While Fortiviti provides remote solutions to its clients, the company’s 30 team members have an office they still come to two to three days a week to have in-person time and collaborate. Just two team members are fully remote.
When COVID hit, they took a short-term hit, and revenue dropped since a lot of their client fees are based on client revenue. “The idea is that as they grew, our work would grow, too,” says Shauna, “but during COVID, that backfired on us.”
Still, the Fortiviti team had triple the work to do for clients, helping with PPP and EIDL loans and managing their cash flow more tightly. They didn’t charge for the additional work because they wanted them to survive the pandemic. “We took the hit in the revenue and bridged the gap with our own PPP funds to pay payroll,” she says.
Six months to a year into COVID, just one client had gone out of business and others were starting to thrive. In fact, Fortiviti’s business has more than doubled since COVID hit in 2020. “We were working non-stop and everyone did that for a year or more,” says Shauna. “Our biggest challenge was we lost a lot of staff due to burnout.”

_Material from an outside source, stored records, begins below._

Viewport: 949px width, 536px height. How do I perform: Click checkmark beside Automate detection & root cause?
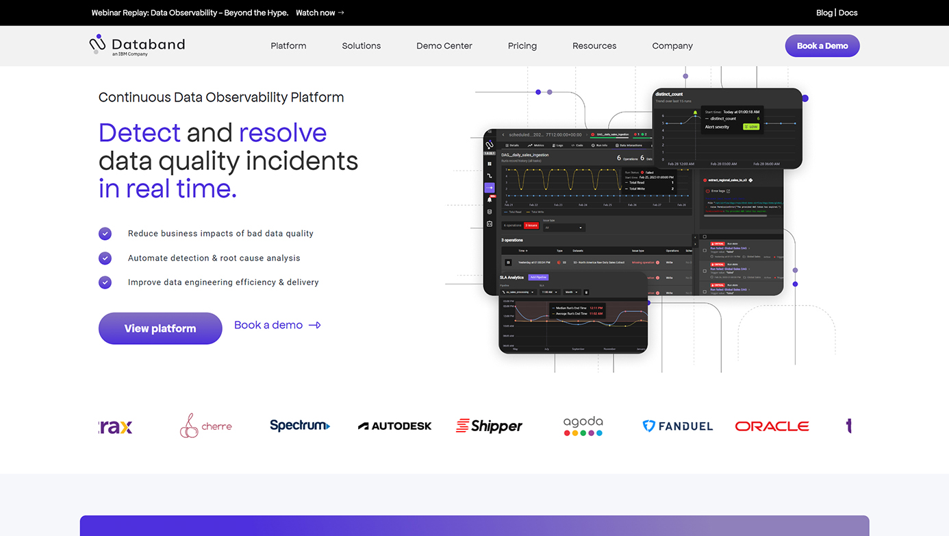point(105,258)
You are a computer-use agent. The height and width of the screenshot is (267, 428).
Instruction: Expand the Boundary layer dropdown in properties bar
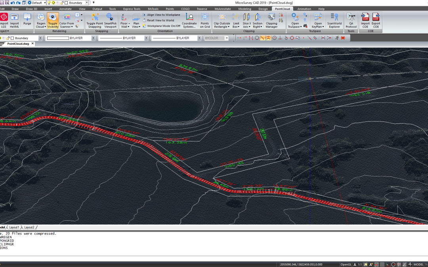click(40, 38)
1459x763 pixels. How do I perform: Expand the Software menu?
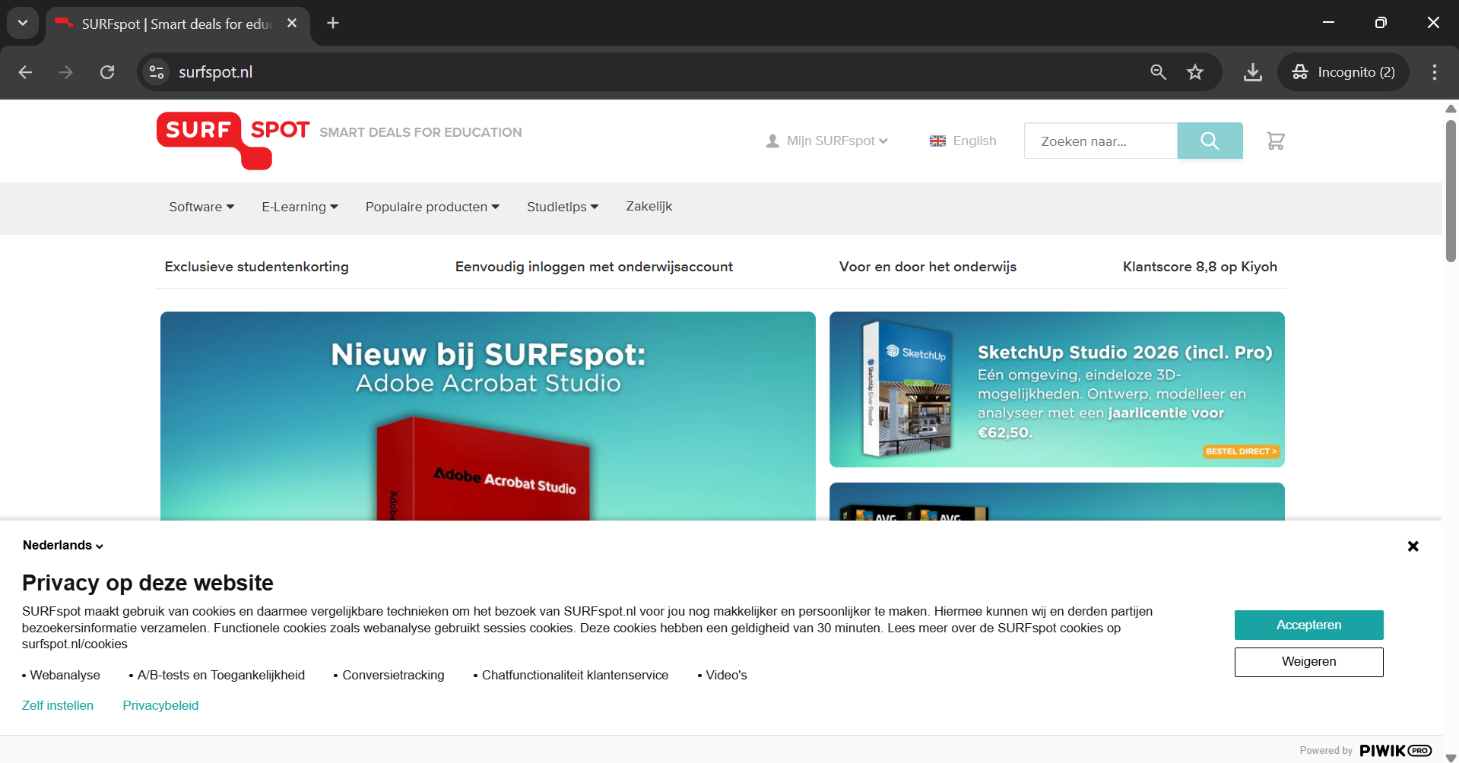[x=201, y=207]
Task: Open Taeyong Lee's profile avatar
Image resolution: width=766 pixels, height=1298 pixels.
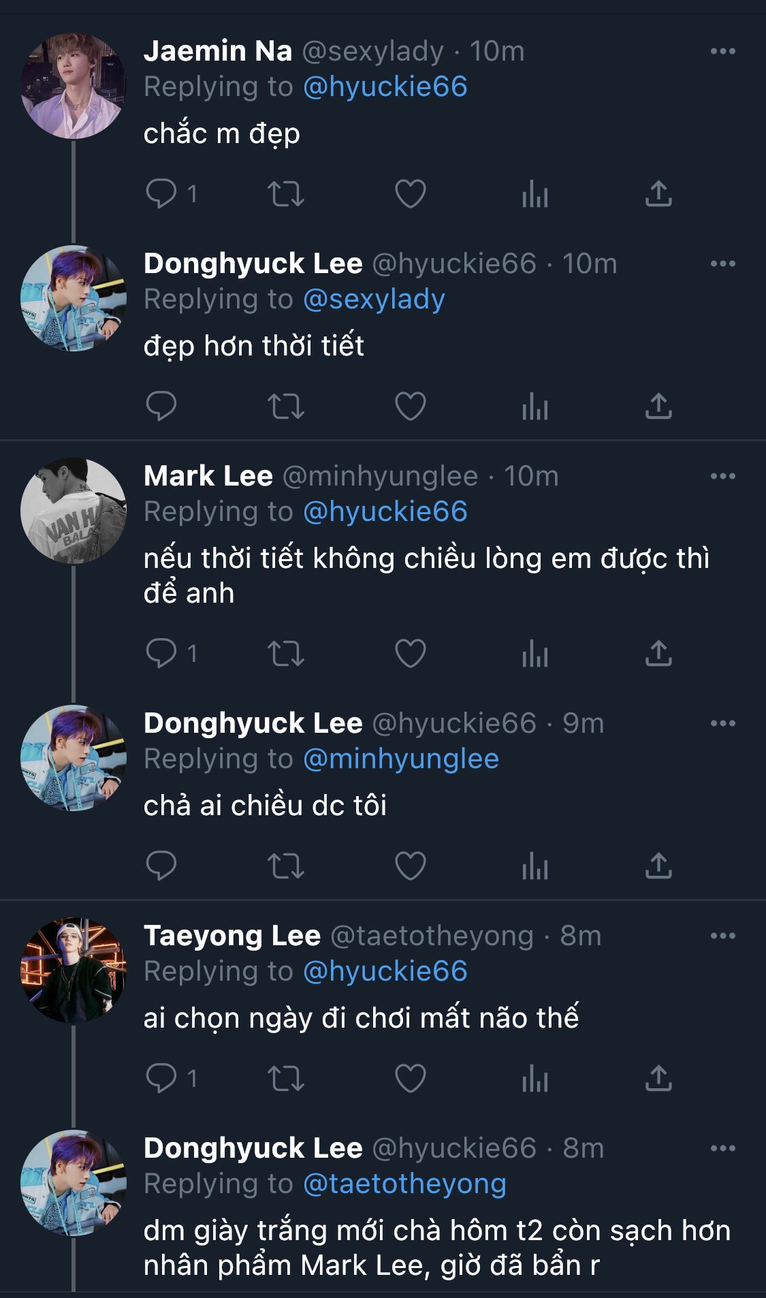Action: tap(74, 970)
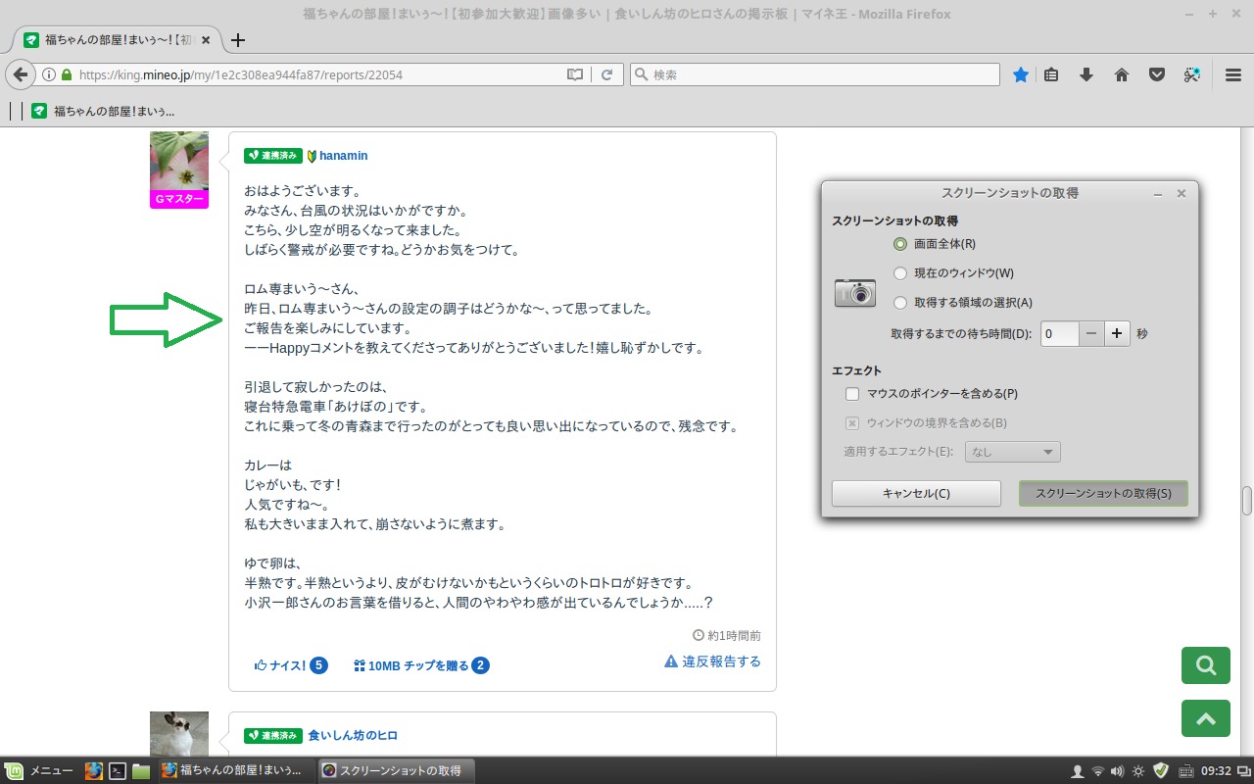Click the green magnifier search button

(1205, 666)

When Shauna founded her business, things took off and grew quickly from her website, which most competitors at the time didn’t have, and referrals, so she didn’t really know the importance of a network of people.
“The recession was in full force and people were looking for alternative options or to start new businesses because they had lost their jobs,” she explains. “I didn’t need that professional network until we sold our CPA practice, which was about half of our revenue. I saw that I needed to be more intentional about my networking and professional development.”
Shauna spent the next year “speed dating” with organizations. She went to every morning and evening event with every organization she could find, and NAWBO was one of them. “It’s the only one I found that stuck with me,” she says. “It wasn’t a networking organization, where people are just looking for referrals, it was more of a professional group of women trying to help each other.”
Shauna quickly got involved in NAWBO’s Kansas City chapter. “That’s really important for NAWBO,” she says. “The more you can get someone involved at an early stage, the more they stay connected to the organization.” She served on her chapter board for five years as everything from treasurer to president.
Now, Shauna is more active at the national level. She serves on the board of the NAWBO Institute for Entrepreneurial Development and is part of the NAWBO Circle program for women with larger businesses with at least $1 million in annual revenue.
“I was looking for that next level of professional development,” she says about the Circle. “Our business has grown to $3.5 million, so I feel like the Circle offers what I now need out of the organization. The women are at that level—they have been around the block and are dealing with a lot of similar things.”
“Number one, what I wanted out of the Circle is the monthly mastermind groups and knowing I’d have that time with these women,” she continues. “We’ve continued to elevate the program since I joined, so now I’m getting more and more out of it like the annual retreat.”
The bottom line—she’s regularly connecting with other incredible women who just might have business in their DNA, too.
More About Shauna
One Word For 2023: Motivated. “We’ve spent a lot of time building infrastructure so I’m really excited to see where we go from here,” she says.
Last Thing She Listened to: Her goal this year is to listen to three podcasts a week. She recently listened to the Mel Robbins Podcast as well as The Mindset Mentor Podcast with Rob Dial.
A Morning Habit She Can’t Live Without: She works out almost every morning, six to seven days a week, to set the tone for her day.
Her “Happy Place”: Florida at the beach. “I take a trip every January or February for a week by myself to do strategic planning,” she says. “I love being able to work from my hotel room with my door open so I can see the beach.”